Stored data
# # # # #

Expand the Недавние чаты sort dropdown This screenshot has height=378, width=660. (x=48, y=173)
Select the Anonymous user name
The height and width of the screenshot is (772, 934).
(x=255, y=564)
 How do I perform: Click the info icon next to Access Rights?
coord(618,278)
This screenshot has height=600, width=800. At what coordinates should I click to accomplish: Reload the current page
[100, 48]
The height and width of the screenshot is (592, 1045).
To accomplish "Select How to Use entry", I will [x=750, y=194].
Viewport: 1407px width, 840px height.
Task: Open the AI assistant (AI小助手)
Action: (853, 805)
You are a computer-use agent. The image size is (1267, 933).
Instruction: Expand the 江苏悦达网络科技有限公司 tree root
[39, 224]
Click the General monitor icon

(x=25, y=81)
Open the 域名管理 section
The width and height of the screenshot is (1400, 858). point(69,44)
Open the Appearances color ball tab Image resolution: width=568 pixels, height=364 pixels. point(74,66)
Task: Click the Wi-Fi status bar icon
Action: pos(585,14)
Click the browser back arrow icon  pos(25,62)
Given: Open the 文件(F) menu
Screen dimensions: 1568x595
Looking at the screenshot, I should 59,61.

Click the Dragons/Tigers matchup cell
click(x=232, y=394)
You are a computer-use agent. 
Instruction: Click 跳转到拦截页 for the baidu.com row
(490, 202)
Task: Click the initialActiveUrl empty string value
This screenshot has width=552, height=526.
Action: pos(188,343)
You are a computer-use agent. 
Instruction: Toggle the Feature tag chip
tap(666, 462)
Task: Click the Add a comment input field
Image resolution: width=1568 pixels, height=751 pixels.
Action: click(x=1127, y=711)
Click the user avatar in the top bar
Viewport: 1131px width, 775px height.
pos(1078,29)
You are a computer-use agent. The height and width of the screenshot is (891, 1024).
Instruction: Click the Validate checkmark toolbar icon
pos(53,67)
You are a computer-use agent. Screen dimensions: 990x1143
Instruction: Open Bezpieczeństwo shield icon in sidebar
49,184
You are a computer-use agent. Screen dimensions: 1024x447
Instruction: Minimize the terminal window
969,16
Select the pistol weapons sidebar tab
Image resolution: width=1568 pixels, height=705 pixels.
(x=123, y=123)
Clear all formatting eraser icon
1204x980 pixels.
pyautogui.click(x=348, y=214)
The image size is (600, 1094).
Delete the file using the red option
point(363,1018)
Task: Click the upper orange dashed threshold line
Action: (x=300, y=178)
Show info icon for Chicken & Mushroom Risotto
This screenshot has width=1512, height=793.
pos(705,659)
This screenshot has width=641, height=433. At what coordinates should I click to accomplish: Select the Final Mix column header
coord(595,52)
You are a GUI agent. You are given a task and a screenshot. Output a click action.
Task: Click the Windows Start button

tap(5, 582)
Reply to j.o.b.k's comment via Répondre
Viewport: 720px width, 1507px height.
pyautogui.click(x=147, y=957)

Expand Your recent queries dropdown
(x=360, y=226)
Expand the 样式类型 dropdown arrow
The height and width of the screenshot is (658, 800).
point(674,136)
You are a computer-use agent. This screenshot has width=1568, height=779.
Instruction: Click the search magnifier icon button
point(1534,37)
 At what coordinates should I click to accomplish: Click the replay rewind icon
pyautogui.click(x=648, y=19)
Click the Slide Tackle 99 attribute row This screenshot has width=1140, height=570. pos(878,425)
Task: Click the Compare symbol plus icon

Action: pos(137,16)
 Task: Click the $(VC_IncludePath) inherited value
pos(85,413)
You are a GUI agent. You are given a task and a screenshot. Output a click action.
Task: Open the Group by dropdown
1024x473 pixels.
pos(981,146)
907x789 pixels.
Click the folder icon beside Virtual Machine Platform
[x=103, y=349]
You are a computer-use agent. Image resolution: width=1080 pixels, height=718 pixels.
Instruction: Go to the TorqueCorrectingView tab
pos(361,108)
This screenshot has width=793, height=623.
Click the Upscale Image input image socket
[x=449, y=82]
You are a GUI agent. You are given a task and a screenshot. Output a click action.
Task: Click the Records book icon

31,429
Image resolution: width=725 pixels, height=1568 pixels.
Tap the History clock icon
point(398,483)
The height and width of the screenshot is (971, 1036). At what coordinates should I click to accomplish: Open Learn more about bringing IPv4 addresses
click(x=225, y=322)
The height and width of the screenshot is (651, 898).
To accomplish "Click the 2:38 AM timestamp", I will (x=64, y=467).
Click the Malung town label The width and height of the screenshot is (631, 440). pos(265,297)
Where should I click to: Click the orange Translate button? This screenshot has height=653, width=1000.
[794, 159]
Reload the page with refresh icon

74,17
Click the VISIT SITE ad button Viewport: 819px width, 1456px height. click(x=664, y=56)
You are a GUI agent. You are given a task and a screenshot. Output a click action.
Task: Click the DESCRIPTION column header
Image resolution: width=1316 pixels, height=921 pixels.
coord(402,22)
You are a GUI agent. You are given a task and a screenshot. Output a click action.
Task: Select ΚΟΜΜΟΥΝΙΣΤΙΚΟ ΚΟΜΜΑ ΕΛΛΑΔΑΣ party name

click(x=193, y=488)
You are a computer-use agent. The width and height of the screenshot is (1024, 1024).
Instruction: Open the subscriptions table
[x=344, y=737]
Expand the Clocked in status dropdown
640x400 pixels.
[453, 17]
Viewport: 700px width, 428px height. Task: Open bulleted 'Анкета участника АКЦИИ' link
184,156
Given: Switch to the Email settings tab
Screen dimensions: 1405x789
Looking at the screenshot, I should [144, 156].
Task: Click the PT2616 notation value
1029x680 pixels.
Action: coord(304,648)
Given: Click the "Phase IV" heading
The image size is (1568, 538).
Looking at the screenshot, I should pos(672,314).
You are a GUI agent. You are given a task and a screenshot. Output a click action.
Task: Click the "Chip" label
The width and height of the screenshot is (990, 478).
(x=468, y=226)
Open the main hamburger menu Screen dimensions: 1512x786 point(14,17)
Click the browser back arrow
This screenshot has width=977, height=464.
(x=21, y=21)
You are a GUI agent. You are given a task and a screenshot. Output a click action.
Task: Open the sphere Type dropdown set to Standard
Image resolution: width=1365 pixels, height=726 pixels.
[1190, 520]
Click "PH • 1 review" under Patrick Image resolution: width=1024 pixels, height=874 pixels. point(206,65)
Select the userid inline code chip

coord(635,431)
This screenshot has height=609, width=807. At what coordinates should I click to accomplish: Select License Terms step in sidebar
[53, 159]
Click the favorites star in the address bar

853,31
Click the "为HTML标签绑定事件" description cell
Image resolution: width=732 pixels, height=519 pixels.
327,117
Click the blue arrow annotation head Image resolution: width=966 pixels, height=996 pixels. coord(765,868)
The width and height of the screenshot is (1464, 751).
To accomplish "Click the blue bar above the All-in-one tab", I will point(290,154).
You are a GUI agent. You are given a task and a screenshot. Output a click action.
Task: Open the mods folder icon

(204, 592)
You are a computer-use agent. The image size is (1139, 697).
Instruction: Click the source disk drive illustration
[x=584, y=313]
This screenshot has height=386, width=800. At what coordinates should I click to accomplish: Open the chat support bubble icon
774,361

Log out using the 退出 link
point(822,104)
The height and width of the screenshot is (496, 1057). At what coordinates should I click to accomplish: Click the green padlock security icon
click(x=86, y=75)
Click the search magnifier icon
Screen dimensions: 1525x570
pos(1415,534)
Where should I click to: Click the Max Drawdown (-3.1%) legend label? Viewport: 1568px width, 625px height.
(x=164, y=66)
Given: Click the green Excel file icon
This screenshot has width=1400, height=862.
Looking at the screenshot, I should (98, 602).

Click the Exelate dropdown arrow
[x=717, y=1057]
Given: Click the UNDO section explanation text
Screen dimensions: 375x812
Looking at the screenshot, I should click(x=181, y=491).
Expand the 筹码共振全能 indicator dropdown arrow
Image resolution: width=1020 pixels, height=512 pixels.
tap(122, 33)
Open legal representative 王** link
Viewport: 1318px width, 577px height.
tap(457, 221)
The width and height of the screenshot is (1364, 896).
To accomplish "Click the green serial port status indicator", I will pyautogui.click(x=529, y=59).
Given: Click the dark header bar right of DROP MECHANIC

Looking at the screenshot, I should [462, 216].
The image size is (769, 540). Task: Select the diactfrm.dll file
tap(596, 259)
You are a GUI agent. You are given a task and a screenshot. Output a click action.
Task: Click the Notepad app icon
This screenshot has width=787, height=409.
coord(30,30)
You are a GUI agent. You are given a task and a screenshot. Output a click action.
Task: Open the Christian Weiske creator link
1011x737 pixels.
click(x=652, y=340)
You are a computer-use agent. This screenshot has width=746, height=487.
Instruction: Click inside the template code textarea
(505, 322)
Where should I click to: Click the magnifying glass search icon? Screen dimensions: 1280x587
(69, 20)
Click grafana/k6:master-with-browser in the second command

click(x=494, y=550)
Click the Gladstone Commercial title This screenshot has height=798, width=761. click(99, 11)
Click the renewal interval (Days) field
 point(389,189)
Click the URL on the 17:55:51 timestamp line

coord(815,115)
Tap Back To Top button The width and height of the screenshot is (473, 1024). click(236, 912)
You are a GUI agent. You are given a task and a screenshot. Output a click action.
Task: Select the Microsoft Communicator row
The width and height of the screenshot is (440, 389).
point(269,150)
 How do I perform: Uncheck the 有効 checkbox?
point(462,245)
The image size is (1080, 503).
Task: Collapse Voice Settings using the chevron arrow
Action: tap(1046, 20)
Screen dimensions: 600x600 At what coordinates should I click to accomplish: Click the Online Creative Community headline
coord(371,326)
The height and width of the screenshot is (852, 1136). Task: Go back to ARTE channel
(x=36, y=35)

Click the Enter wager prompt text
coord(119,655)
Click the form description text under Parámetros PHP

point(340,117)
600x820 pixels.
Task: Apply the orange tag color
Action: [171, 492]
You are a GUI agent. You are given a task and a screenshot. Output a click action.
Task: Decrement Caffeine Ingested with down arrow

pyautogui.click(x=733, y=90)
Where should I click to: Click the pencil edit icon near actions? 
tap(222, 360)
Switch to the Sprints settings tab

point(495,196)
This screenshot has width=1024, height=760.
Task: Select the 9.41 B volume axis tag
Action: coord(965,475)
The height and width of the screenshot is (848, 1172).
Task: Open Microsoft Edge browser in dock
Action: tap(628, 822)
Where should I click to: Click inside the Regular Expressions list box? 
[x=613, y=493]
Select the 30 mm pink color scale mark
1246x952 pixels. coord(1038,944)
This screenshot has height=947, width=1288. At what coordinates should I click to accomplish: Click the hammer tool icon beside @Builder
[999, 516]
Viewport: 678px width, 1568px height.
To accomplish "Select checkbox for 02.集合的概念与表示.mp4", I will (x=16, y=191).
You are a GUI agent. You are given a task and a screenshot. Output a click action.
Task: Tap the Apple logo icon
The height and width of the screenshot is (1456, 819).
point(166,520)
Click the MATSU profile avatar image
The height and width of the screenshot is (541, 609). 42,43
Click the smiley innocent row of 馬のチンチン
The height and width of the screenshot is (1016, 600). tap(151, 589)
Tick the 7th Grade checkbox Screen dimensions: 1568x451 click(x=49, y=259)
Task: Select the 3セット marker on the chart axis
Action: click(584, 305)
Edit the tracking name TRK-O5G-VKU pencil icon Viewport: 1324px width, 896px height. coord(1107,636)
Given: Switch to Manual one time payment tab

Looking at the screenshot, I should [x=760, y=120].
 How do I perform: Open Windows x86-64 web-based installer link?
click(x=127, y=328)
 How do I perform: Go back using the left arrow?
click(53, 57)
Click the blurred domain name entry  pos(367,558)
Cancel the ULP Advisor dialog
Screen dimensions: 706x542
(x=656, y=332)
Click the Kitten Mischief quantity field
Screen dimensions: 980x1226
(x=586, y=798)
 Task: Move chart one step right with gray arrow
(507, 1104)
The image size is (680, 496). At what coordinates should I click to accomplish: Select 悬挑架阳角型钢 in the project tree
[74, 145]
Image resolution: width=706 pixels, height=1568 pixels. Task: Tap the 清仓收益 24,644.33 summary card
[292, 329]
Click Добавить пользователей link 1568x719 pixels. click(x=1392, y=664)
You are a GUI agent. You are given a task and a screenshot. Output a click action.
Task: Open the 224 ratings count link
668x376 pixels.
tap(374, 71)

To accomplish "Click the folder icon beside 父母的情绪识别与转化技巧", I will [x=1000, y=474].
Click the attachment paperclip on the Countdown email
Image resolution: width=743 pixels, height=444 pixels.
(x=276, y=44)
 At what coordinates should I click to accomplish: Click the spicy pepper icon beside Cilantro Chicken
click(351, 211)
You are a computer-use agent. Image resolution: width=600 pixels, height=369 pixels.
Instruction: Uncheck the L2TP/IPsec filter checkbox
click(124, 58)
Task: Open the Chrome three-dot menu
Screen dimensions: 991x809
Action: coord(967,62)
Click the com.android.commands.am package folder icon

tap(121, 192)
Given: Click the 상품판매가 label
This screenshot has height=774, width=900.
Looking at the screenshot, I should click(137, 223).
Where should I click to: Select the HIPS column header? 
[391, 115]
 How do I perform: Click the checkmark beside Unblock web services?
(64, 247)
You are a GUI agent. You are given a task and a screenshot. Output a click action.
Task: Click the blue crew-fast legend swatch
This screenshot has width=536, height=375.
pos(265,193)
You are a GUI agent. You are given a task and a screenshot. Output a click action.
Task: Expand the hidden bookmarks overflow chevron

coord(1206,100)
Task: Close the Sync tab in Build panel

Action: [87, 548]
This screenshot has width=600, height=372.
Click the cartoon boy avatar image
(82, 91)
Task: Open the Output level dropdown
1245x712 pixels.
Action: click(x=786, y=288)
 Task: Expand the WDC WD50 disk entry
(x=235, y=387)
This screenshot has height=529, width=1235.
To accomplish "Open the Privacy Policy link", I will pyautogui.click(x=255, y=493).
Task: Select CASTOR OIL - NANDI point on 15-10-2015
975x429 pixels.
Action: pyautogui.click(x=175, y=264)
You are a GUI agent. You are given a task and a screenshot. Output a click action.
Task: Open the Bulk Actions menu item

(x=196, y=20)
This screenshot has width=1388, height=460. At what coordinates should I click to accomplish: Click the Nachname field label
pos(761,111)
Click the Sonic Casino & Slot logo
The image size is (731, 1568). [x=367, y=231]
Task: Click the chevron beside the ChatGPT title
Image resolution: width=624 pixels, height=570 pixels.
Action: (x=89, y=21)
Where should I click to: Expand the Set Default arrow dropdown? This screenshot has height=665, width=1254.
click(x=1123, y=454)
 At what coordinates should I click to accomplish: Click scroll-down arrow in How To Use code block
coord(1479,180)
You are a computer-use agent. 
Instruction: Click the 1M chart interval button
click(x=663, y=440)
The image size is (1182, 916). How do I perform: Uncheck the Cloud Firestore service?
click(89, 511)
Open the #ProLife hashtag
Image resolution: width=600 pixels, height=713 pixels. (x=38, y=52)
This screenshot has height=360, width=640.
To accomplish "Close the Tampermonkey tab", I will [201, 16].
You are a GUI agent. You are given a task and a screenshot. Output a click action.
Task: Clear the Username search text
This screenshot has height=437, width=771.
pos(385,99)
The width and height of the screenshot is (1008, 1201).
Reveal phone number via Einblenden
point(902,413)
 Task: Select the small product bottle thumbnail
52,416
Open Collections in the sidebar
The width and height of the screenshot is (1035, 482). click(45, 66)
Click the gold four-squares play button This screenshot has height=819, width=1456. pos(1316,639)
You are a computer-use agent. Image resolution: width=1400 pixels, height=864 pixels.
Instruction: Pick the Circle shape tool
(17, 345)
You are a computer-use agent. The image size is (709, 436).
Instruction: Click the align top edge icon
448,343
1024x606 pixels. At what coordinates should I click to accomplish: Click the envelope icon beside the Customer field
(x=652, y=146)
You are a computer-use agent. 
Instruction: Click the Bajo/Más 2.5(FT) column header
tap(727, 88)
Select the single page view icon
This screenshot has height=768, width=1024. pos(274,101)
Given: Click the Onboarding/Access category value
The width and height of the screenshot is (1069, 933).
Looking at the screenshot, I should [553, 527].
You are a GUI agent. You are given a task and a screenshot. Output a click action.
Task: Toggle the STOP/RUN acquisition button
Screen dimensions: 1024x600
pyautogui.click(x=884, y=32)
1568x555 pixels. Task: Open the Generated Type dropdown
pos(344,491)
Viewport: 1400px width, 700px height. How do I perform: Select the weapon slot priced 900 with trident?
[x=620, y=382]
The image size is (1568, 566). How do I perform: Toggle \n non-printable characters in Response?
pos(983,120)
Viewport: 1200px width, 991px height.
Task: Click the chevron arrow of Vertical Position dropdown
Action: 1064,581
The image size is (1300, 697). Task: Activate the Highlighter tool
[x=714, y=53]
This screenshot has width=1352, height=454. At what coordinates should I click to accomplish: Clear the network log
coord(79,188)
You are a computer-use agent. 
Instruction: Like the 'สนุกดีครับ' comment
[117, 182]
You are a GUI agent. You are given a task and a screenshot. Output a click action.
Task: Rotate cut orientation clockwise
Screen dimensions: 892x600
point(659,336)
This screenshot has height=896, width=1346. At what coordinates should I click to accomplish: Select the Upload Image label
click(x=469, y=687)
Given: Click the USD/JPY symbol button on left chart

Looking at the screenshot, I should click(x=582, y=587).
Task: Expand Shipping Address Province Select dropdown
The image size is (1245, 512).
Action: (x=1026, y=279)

# # # # #

Retype exactly the lines of the data above that fall between the line with "Click the attachment" and the line with "Task: Open the Chrome three-dot menu", inclusive, and add nothing.

Your response ->
Click the attachment paperclip on the Countdown email
Image resolution: width=743 pixels, height=444 pixels.
(x=276, y=44)
 At what coordinates should I click to accomplish: Click the spicy pepper icon beside Cilantro Chicken
click(351, 211)
You are a computer-use agent. Image resolution: width=600 pixels, height=369 pixels.
Instruction: Uncheck the L2TP/IPsec filter checkbox
click(124, 58)
Task: Open the Chrome three-dot menu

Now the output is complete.